Un sachet de sucreries étiqueté « riche en fibres », il y aurait de quoi en perdre son latin. Les sociétés conceptrices et productrices d’additifs rendent pourtant cette incohérence possible. Avec le Litesse, le groupe agroalimentaire diversifié Danisco se revendique à la pointe des « polydextroses », ces additifs qui rendent « light » nos aliments de tous les jours. Composé à 85-90% de fibres pour une calorie dans un gramme, cet ingrédient possède un atout particulier : sa très bonne tolérance par l’organisme, à 90 grammes en prise journalière et 50 grammes en une seule prise, soit deux fois plus élevée que celle des polyols. Tout risque de problème gastro-intestinaux suite à des surdoses devient très improbable. Grâce à cet ingrédient, les industriels de l’agroalimentaire peuvent augmenter fortement la quantité de fibres dans leurs aliments, et répondre aux nouvelles exigences diététiques du consommateur. Si l’ingrédient existe depuis 1987, sa reconnaissance en octobre 2004 comme « fibre de polydextrose » par la Direction générale de la concurrence, de la consommation et de la répression des fraudes (DGCCRF) offre à Danisco l’occasion de proposer une nouvelle valeur ajoutée à ses clients, libres dorénavant d’indiquer « source de fibres » ou « riche en fibres » sur l’étiquette de leurs produits, en fonction des quantités utilisées. Un nouvel argument marketing qui justifie un rééchelonnage des prix à tous les niveaux de la chaîne.

Agent de masse

Produit par Danisco Sweeteners, filiale du groupe danois et numéro un mondial des producteurs d’émulsifiants (31 millions de chiffre d’affaires) le Litesse n’est pas « métabolisé dans la partie haute de l’intestin, mais fermenté très lentement dans le colon, explique la société, et contribue à un meilleur bien-être digestif ». Danisco se positionne ainsi sur un créneau santé/nutrition pour mettre à mal l’image négative des additifs, ces «produits chimiques» tant décriés par nos grand-mères. Le spécialiste des édulcorants voit dans son produit une solution pour relancer la consommation de fibres « qui se heurte à des problèmes de goût et de comportement de la population ».

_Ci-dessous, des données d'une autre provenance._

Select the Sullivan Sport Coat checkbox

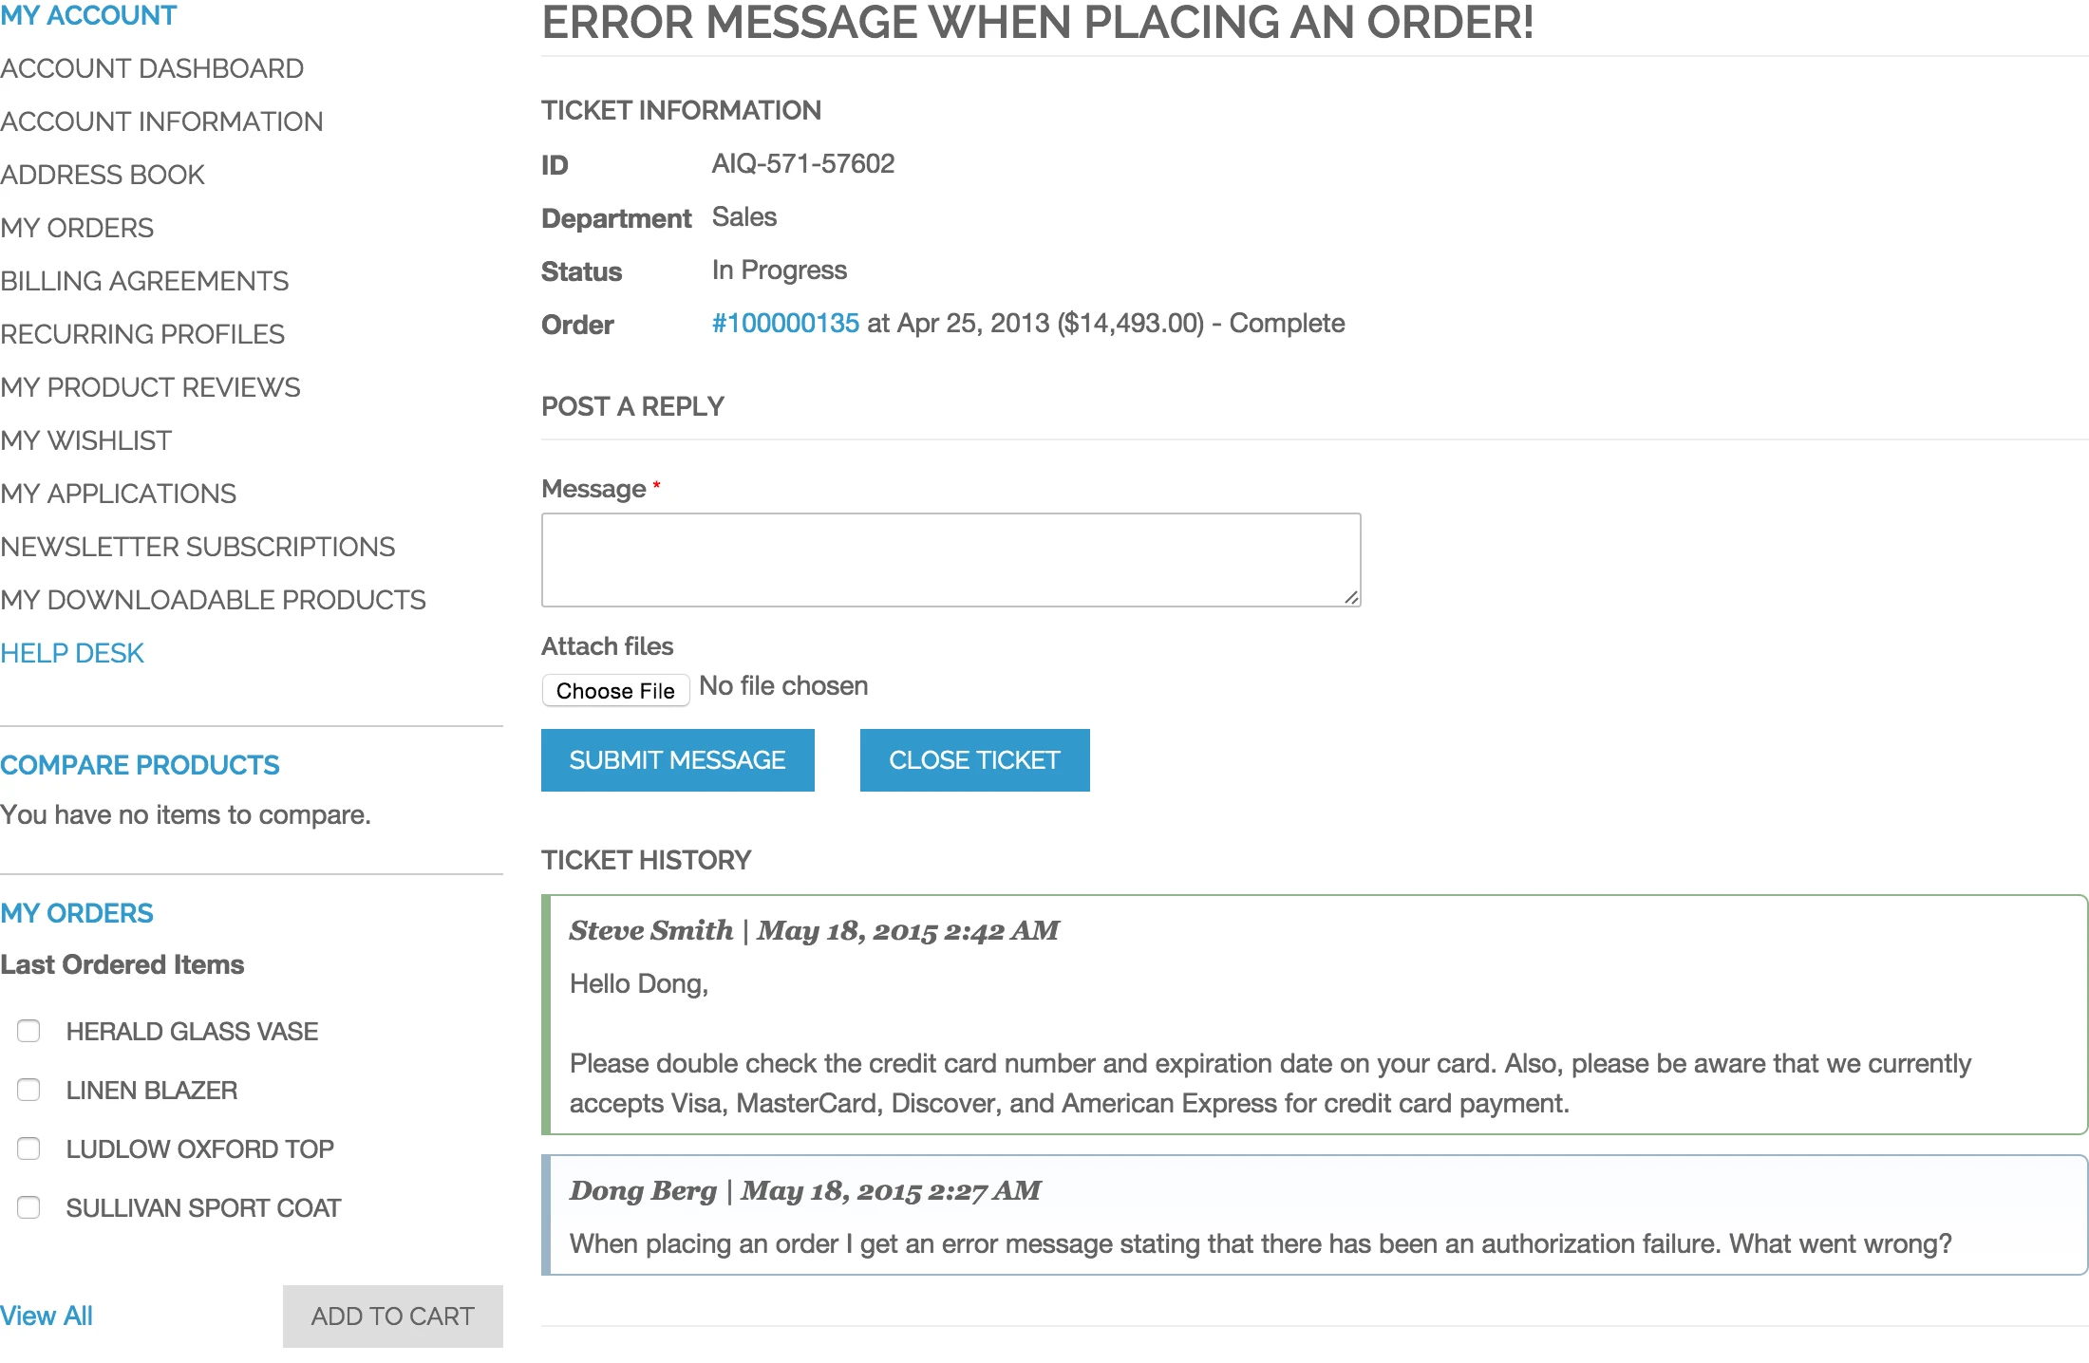28,1207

« Incolore », « au goût neutre », « amorphe » (qui empêche la crisallisation), et « très stable », le Litesse serait de surcroît très polyvalent : sous forme de poudre ou liquide, vendu « incorporable à tous types de produits », sa deuxième valeur ajoutée tiendrait dans sa très bonne stabilité qui en fait un agent de masse. Du chocolat au biscuit en passant par la crème glacée et les confiseries, les emballages devraient progressivement afficher du « riche en fibres » tous azimuts, jusqu’à l’eau minérale même, un segment appelé à se développer. Danone y a déjà converti ses produits « Taillefine », Nestlé sa crème glacée « Sveltesse ». Danisco, qui consacre 5% de son chiffre d’affaires annuel (167 millions d’euros, en hausse de 8,8%) à la « recherche et développement », souligne également que son Litesse conserve les qualités organoleptiques des produits. De là à imaginer du vin de table étiqueté « source de fibres », il n’y a qu’un pas.